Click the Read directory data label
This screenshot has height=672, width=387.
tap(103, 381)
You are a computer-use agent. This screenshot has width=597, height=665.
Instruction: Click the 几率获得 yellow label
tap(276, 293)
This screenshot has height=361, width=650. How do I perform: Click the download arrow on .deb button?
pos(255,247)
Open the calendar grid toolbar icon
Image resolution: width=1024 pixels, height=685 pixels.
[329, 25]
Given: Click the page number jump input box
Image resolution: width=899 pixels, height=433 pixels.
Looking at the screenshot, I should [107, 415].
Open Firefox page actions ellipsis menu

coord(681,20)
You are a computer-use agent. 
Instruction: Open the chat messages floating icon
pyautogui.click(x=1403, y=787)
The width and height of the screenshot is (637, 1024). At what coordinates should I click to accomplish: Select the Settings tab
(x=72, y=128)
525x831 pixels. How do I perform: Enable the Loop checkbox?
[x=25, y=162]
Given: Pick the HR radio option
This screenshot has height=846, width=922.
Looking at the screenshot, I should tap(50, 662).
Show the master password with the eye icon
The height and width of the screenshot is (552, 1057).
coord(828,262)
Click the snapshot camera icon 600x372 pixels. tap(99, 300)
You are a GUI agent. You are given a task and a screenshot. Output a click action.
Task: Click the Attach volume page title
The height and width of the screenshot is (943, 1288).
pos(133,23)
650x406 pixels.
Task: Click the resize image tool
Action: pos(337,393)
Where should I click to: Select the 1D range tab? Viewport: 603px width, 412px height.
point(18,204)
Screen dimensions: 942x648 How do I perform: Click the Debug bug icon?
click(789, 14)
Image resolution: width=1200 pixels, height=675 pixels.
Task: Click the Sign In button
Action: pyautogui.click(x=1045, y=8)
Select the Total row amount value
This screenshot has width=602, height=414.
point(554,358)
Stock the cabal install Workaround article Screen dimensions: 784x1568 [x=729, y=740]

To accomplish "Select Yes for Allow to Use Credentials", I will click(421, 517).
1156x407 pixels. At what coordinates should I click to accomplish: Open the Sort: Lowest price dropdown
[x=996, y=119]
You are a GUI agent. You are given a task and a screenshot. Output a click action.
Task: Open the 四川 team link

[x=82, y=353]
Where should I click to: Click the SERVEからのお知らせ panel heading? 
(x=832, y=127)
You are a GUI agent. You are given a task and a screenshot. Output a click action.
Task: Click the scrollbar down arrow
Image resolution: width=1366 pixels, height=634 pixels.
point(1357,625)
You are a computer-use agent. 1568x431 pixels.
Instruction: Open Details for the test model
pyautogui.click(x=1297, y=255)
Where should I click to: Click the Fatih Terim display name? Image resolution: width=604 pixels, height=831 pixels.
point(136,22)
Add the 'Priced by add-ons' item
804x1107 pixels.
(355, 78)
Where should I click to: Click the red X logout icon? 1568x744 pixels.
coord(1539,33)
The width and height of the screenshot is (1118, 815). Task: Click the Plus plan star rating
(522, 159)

> **EXERCISE DIRECTIONS**: Please output the material above exactly as it reads.

> **OUTPUT BELOW**:
Click the Read directory data label
This screenshot has height=672, width=387.
tap(103, 381)
You are a computer-use agent. This screenshot has width=597, height=665.
Instruction: Click the 几率获得 yellow label
tap(276, 293)
This screenshot has height=361, width=650. How do I perform: Click the download arrow on .deb button?
pos(255,247)
Open the calendar grid toolbar icon
Image resolution: width=1024 pixels, height=685 pixels.
[329, 25]
Given: Click the page number jump input box
Image resolution: width=899 pixels, height=433 pixels.
Looking at the screenshot, I should [107, 415].
Open Firefox page actions ellipsis menu

coord(681,20)
You are a computer-use agent. 
Instruction: Open the chat messages floating icon
pyautogui.click(x=1403, y=787)
The width and height of the screenshot is (637, 1024). At what coordinates should I click to accomplish: Select the Settings tab
(x=72, y=128)
525x831 pixels. How do I perform: Enable the Loop checkbox?
[x=25, y=162]
Given: Pick the HR radio option
This screenshot has height=846, width=922.
Looking at the screenshot, I should tap(50, 662).
Show the master password with the eye icon
The height and width of the screenshot is (552, 1057).
coord(828,262)
Click the snapshot camera icon 600x372 pixels. tap(99, 300)
You are a GUI agent. You are given a task and a screenshot. Output a click action.
Task: Click the Attach volume page title
The height and width of the screenshot is (943, 1288).
pos(133,23)
650x406 pixels.
Task: Click the resize image tool
Action: pos(337,393)
Where should I click to: Select the 1D range tab? Viewport: 603px width, 412px height.
point(18,204)
Screen dimensions: 942x648 How do I perform: Click the Debug bug icon?
click(789, 14)
Image resolution: width=1200 pixels, height=675 pixels.
Task: Click the Sign In button
Action: pyautogui.click(x=1045, y=8)
Select the Total row amount value
This screenshot has width=602, height=414.
point(554,358)
Stock the cabal install Workaround article Screen dimensions: 784x1568 [x=729, y=740]

To accomplish "Select Yes for Allow to Use Credentials", I will click(421, 517).
1156x407 pixels. At what coordinates should I click to accomplish: Open the Sort: Lowest price dropdown
[x=996, y=119]
You are a GUI agent. You are given a task and a screenshot. Output a click action.
Task: Open the 四川 team link

[x=82, y=353]
Where should I click to: Click the SERVEからのお知らせ panel heading? 
(x=832, y=127)
You are a GUI agent. You are given a task and a screenshot. Output a click action.
Task: Click the scrollbar down arrow
Image resolution: width=1366 pixels, height=634 pixels.
point(1357,625)
You are a computer-use agent. 1568x431 pixels.
Instruction: Open Details for the test model
pyautogui.click(x=1297, y=255)
Where should I click to: Click the Fatih Terim display name? Image resolution: width=604 pixels, height=831 pixels.
point(136,22)
Add the 'Priced by add-ons' item
804x1107 pixels.
(355, 78)
Where should I click to: Click the red X logout icon? 1568x744 pixels.
coord(1539,33)
The width and height of the screenshot is (1118, 815). Task: Click the Plus plan star rating
(522, 159)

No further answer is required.